» **Source extract**:
────────

In the Premananda case, a pregnant girl reported to the police that the accused Premananda was responsible for her pregnancy. This was denied by the accused. This was in 1995. The victim sought abortion and we suggested that the foetus along with the blood samples of the victim and accused be sent for DNA Test. DNA of the foetus, the victim and the accused were compared with each other and it was found that the product of conception or foetus was the result of accused Premananda committing rape on the victim resulting in pregnancy. The principle of DNA testing is that a child or growing foetus is composed of 50% each of DNA it receives from the biological father and mother. Once this DNA of the child matches with that of DNA patterns of the biological parents, it is said to be the biological child with due probability drawn from population database.

In the Beant Singh case, the difficult samples had to be analysed by inventing a new DNA isolation method to identify the assassin. In Salman Khan case, a whole new technique was again developed to identify black buck at a species level.

The most satisfying case of all was the Chattisinghpora False encounter Case of J&K. Satisfying because I could report that victims samples were swapped to protect some vested interests. I was under pressure not to reveal it but as DNA does not bend to fear or favor, I went ahead and reported. This lead to widespread protests and government of J&K had to concede and allow me to collect the samples from the graves independently and only then the truth came out. This case also attracted Supreme Court’s condemnation.

The government has drafted a DNA profiling bill. Will this legislation help bring the necessary standardization, quality control and regulation of the application of the technology for forensic purposes? Does it violate the privacy of citizens?

Unfortunately, this Bill does not provide for standardization, quality control and regulation except for collection of DNA samples of everybody involved in all civil and criminal cases, including suspects. The funny part of the bill is that it will also cover people who undergo abortion, paternity suits and receive or donate organs.

────────

[Items stored from a collection]
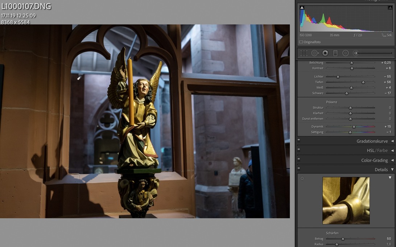
Task: Select the Crop Overlay tool icon
Action: point(304,53)
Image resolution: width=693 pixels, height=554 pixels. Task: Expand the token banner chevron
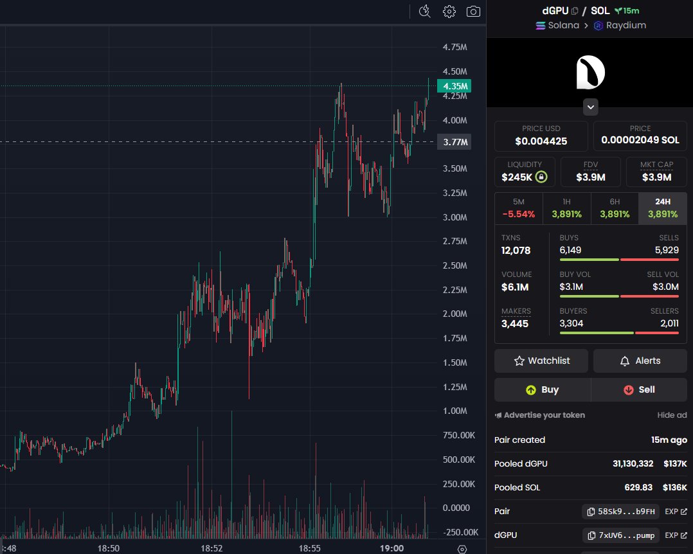[590, 107]
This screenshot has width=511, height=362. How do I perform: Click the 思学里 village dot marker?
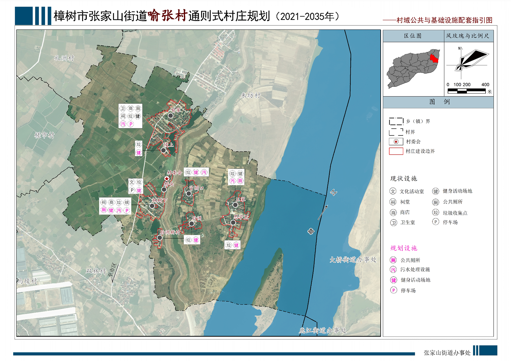tap(233, 223)
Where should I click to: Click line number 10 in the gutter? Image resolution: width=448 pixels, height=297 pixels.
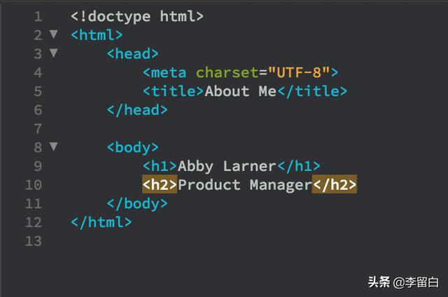click(33, 185)
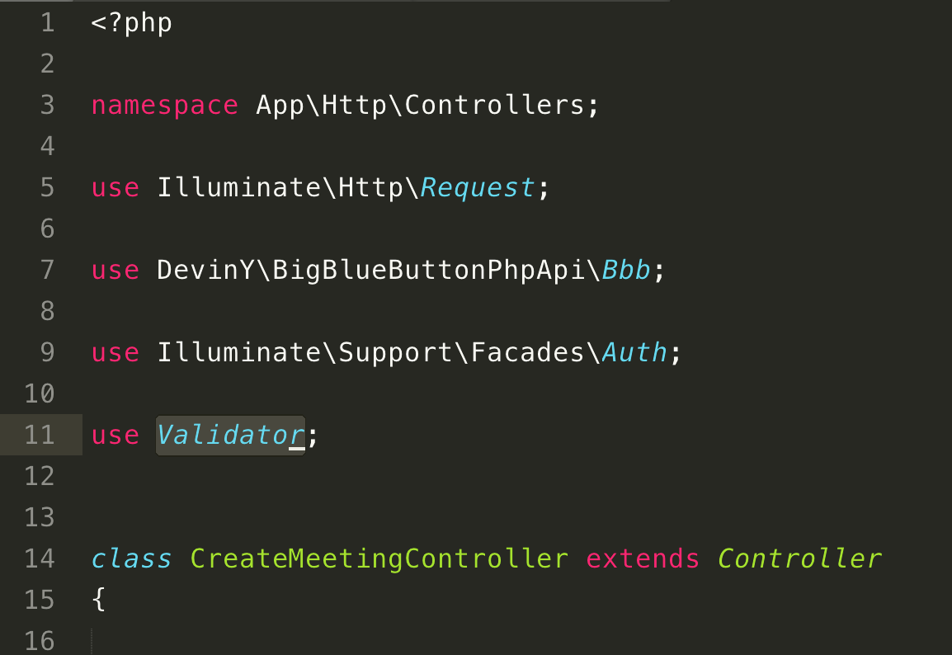This screenshot has width=952, height=655.
Task: Click CreateMeetingController class name
Action: 379,559
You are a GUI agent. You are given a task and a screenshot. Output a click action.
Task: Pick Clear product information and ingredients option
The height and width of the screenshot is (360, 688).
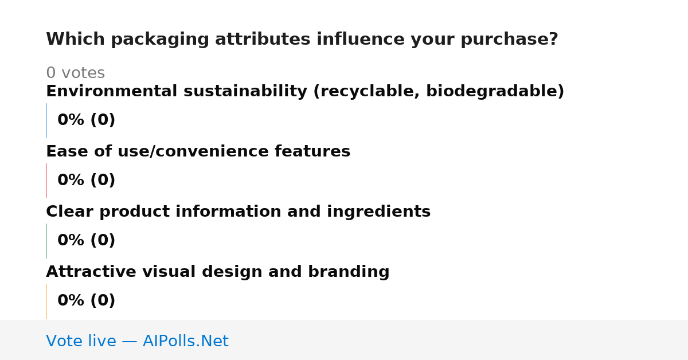pyautogui.click(x=238, y=212)
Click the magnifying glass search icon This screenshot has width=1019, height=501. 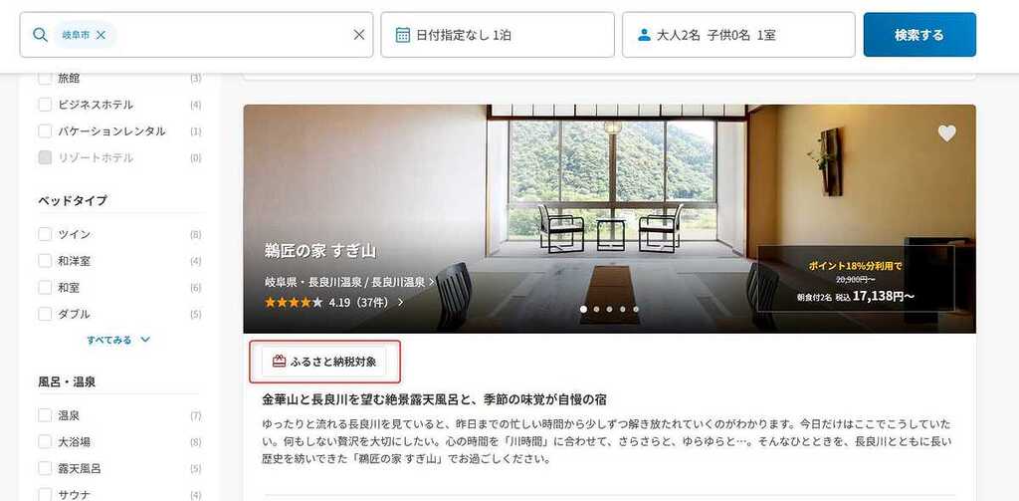pos(40,35)
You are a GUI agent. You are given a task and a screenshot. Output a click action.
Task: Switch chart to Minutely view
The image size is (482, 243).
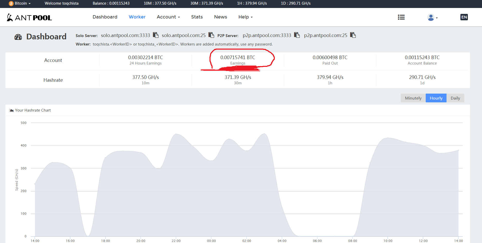point(413,98)
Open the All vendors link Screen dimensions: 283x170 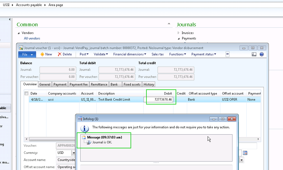pos(32,38)
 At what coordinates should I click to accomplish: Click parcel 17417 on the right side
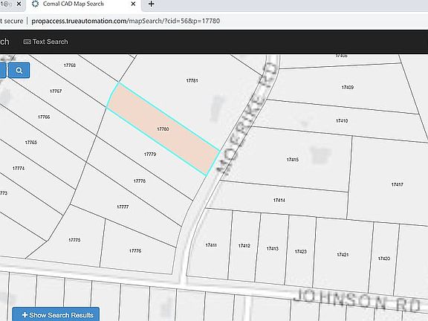click(397, 184)
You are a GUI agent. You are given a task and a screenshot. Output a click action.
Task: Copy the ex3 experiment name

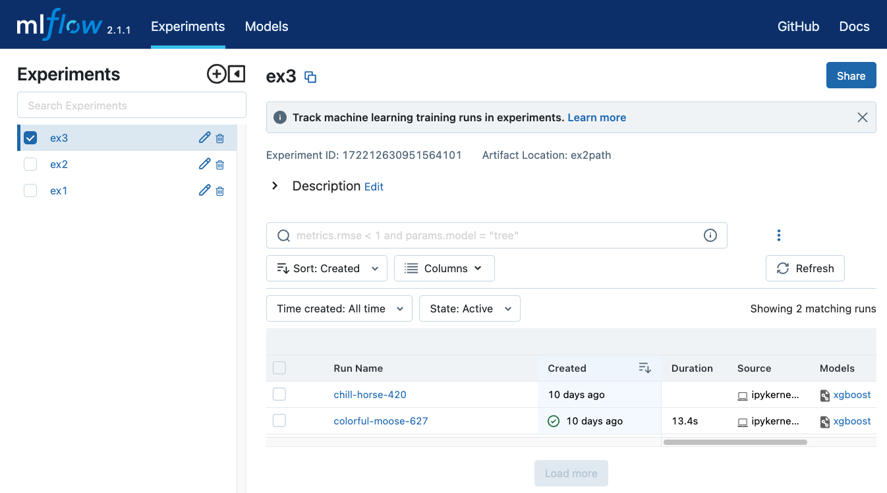coord(310,77)
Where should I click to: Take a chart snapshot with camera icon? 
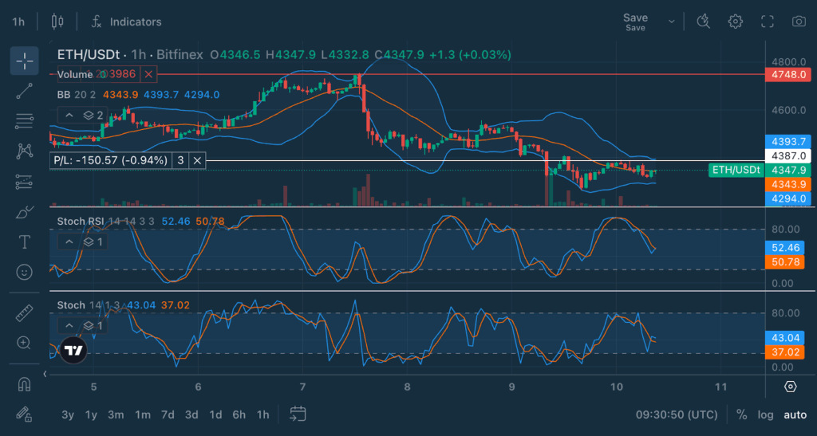point(798,22)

────────

» **Instructions**:
[a] Name every case that the passage on DNA forensics mentions by name.
[b] Decide whether each statement agrees with the passage on DNA forensics: (i) The Premananda case took place in 1995. (ii) In the Salman Khan case, an existing technique was used to identify the black buck. (iii) The DNA profiling bill provides for standardization and quality control. For each, answer yes or no and quote the words from the passage that settle it.
[c] Write the next part of the passage on DNA forensics, picking up after its final sentence.
The records were taken from a separate source and are unrelated to the passage on DNA forensics.

» **Task-by-task results**:
[a]
- The Premananda case
- The Beant Singh case
- The Salman Khan case
- The Chattisinghpora False encounter Case of J&K

[b]
(i) Yes: "This was in 1995."
(ii) No: "a whole new technique was again developed to identify black buck at a species level."
(iii) No: "this Bill does not provide for standardization, quality control and regulation"

[c]
The provisions of the Bill are not fool-proof and it shall affect the genetic privacy of Indians whose data will be under Government control indefinitely on a DNA database. With rise in human rights violation in India this information would be a threat to privacy and rights of every Indian, so DNA profiled. The courts of Europe and the US have ruled these actions of storing of DNA samples as unlawful and breach of privacy and strangely we are venturing at this late hour to bring in an Act for collection of DNA samples.

This Bill is not of any use for what is really required for Indian DNA labs. We need standards, protocols, guidelines, amendments to IPC and CrPC for effective implementation of DNA testing. In short, what we need is an expert committee to address these issues and the rest will fall in place.

This Bill does not provide for any provision for creation of population databases for use in DNA test result reporting. The statement within the Bill that the data will be used for creation of population statistics for the purpose of identification, research, protocol development or quality control is not substantiated with how it will be achieved.

In my view, DNA Profiling Bill is inappropriate and does not suit any purpose except for waste of public exchequer

Is the creation of a DNA database, as the bill proposes, make sense/practical for a country the size of India?

A sudden decision to create DNA databases is not practical. We have over 2000 ethnic groups or populations in our country and creation of database for populations of such a big size is nothing but another UIDAI disaster in the making. So we should realize that we have missed the bus and we need to change the DNA reporting style from saying “that Mr X is the father of the child Y” to “that Mr X may be the father of the child Y”. To reach conclusively, Courts need to rely on DNA testing along with other evidences.